Bostan et al. presented the case of a 28-year-old woman who attended the hospital with fractures and whose diagnosis had been missed for 6 years. Nonspecific complaints such as malaise, fatigue, anorexia, and myalgia had not been detected in this patient who attended the hospital 6 years prior to this admission, and the patient, whose complaints had continued, began to lose weight. However, 6 years later, when biochemical parameters were studied, PTH and Ca were found to be high, and parathyroid adenoma was diagnosed following imaging studies. The patient was then treated and her complaints resolved.33
Baek et al. reported concurrent parathyroid carcinoma and papillary thyroid carcinoma with schizophrenia. A 68-year-old female patient who had been diagnosed with schizophrenia 20 years before was diagnosed with parathyroid carcinoma and papillary thyroid carcinoma when elevated Ca and alkaline phosphatase levels were detected after imaging studies. After treatment, the patient’s complaints and malaise decreased significantly.34
Pang et al. presented the case of a 68-year-old diabetic patient with depression, fatigue, peptic ulcer, and hypercalcemia.
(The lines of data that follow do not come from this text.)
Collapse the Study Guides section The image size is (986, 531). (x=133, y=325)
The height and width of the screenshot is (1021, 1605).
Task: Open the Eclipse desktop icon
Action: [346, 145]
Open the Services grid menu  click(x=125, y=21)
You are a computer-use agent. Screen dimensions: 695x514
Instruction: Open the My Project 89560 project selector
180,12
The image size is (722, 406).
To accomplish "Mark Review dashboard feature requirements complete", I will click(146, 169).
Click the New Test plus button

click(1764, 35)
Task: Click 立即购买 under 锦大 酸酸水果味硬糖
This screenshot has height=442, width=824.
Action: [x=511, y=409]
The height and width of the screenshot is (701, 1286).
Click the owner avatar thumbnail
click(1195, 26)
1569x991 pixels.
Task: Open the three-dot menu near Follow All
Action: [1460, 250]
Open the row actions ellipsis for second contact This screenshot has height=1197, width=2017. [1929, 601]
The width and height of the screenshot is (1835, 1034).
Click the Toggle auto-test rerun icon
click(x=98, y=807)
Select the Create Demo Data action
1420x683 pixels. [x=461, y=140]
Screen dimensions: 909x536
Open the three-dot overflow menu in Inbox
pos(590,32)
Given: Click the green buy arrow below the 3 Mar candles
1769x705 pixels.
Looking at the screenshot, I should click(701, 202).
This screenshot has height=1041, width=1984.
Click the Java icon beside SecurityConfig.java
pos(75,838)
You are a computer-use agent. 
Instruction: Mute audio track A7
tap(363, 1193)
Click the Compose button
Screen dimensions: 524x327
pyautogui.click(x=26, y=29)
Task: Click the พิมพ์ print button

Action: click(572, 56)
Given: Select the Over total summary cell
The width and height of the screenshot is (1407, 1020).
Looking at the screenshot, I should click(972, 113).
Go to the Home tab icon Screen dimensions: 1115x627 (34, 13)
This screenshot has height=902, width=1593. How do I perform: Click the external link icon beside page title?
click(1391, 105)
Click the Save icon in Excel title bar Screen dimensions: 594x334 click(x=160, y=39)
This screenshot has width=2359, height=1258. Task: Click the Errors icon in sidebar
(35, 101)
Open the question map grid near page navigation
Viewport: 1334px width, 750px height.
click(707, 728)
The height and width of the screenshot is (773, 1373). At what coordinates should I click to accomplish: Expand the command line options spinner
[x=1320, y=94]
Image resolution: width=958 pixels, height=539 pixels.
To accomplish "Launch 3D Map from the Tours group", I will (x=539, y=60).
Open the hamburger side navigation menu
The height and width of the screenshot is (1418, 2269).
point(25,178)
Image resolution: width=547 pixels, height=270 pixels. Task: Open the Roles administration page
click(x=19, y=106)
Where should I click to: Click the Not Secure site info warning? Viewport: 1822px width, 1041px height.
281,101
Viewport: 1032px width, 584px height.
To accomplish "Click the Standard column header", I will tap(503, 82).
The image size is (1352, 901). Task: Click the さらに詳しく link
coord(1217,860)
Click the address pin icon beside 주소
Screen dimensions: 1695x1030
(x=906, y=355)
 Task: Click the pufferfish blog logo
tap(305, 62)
As a result of parathyroid imaging performed on the patient with normal parathormone, incidental parathyroid adenomas could be diagnosed. In cases where hypercalcemia is established, the importance of imaging studies has been emphasized.35
Chang et al. reported the case of a 49-year-old female patient who attended the hospital with chest pain. Biochemical test results showed high Ca and PTH levels, and scintigraphy showed parathyroid adenomas and papillary thyroid carcinomas that were located together.36
Gulcelik et al. reported the case of a 50-year-old female patient with diabetes. Despite the presence of mild hypercalcemia, her PTH level was normal. Parathyroid adenoma was detected by ultrasonography. This shows once more that clinical suspicion is important in detecting parathyroid masses.37
Nakano et al. reported the case of a 49-year-old patient with renal calculi who was diagnosed with hypercalcemia after biochemical examination. Parathyroid carcinoma was detected after imaging and histopathologic examination.38
Conclusion
There are many cases in which the diagnosis is missed and the underlying parathyroid Ca cannot be detected, such as in the case reports that are discussed above, but treatment was attempted because of urolithiasis. Loss of time causes further symptom progression in the patients, local invasion of the underlying parathyroid mass, or patient loss because of hypercalcemia, or the patient’s condition becomes inoperable.
Among these patients, parathyroid malignancies were detected using imaging tests that are conducted with simple biochemical tests. Clinicians should be mindful of parathyroid masses in patients with such nonspecific complaints and should consider simple electrolytes such as Ca and simple imaging methods such as USG.
Declaration of conflicting interest
The authors declare that there is no conflict of interest.
Funding
This research received no specific grant from any funding agency in the public, commercial, or not-for-profit sectors.